Я тоже пошла наверх, чтобы ей помочь. Я была так пьяна музыкой Глюка, что совершенно забыла о нашей размолвке на кухне. Теперь я просто жалела, что Розамунда уезжает, и мне больше не казалось, что она трусливо пляшет под дудку своего противного отца-тирана. Кузен Джок утвердился в моем сознании как обладатель уникального таланта, и, раз уж Розамунда потакала его странным и обременительным прихотям, я предположила, что, возможно, она знала о нем что-то, чего не знала я. Но на этот раз уже она, казалось, не хотела уезжать. Она и раньше была медлительной, теперь же почти демонстративно отказывалась торопиться со сборами; а когда мы пришли в спальню, которую я делила со своими сестрами, чтобы проверить, не очутилась ли какая-нибудь из ее ночных сорочек среди наших, она села на мою кровать, огляделась по сторонам и стала шаркать ногами по полу, словно отрабатывая танцевальные па, – словом, прямо-таки вызывающе тянула время.
Это было на нее непохоже, она всегда казалась очень послушной.

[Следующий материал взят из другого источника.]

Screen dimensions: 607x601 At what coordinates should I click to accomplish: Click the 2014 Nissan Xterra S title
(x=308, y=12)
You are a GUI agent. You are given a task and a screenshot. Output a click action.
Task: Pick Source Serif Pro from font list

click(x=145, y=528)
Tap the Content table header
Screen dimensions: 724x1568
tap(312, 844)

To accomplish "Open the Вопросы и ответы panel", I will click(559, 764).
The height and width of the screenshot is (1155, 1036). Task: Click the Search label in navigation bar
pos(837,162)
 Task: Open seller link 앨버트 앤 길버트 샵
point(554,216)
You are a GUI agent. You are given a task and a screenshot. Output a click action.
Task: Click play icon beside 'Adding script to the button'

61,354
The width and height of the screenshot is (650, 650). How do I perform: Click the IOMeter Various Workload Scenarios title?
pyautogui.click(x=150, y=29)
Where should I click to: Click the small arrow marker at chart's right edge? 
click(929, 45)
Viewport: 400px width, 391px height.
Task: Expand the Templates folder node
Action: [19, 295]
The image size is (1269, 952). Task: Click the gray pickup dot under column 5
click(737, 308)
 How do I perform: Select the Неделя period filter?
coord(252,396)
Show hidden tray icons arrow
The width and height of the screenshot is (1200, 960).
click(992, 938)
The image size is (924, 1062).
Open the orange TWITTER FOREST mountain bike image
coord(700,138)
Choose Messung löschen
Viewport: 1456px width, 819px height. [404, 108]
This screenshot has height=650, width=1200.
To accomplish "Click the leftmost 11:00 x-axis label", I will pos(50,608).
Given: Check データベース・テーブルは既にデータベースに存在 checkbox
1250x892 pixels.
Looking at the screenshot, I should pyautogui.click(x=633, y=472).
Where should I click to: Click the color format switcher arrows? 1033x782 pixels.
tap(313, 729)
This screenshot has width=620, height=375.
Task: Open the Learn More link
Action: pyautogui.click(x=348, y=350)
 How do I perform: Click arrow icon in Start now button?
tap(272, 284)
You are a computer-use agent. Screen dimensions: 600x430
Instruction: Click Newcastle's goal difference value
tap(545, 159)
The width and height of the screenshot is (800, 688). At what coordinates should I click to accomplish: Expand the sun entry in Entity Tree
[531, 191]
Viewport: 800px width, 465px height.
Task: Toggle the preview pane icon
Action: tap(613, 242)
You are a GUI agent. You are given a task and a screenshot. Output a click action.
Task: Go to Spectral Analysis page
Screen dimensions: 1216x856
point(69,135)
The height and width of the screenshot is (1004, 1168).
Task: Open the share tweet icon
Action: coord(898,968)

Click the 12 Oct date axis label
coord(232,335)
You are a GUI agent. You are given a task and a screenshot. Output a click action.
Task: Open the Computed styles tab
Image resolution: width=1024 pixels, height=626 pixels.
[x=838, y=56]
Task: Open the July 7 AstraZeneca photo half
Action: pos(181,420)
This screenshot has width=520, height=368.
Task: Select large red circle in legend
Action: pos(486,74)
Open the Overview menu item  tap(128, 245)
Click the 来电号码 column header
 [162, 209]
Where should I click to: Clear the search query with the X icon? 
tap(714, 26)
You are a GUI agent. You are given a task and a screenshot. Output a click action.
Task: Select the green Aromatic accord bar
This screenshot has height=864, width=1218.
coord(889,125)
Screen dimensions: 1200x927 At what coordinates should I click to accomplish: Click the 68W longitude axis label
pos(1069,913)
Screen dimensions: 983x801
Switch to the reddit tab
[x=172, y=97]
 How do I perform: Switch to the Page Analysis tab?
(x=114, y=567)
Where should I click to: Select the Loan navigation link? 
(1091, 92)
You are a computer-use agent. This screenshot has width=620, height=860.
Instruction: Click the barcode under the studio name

Потом она поочередно указала пальцем на каждую из трех репродукций семейных портретов, висевших над нашими кроватями, – на женщину-кошку Гейнсборо, увенчанную головным убором с перьями; на спокойную, так похожую на Мэри женщину Лоуренса, которая, несмотря на свой тесный декольтированный корсаж в стиле ампир, казалась облаченной в броню своей сдержанности; на нашу коварную двоюродную прабабку с ее блестящими локонами, блестящими глазами, блестящими драгоценностями на голове, пальцах и плече и блестящей золотой чашей в руках, – и, к моему удивлению, с едкой иронией произнесла:
– Какие толковые папы, наверное, были у этих дам.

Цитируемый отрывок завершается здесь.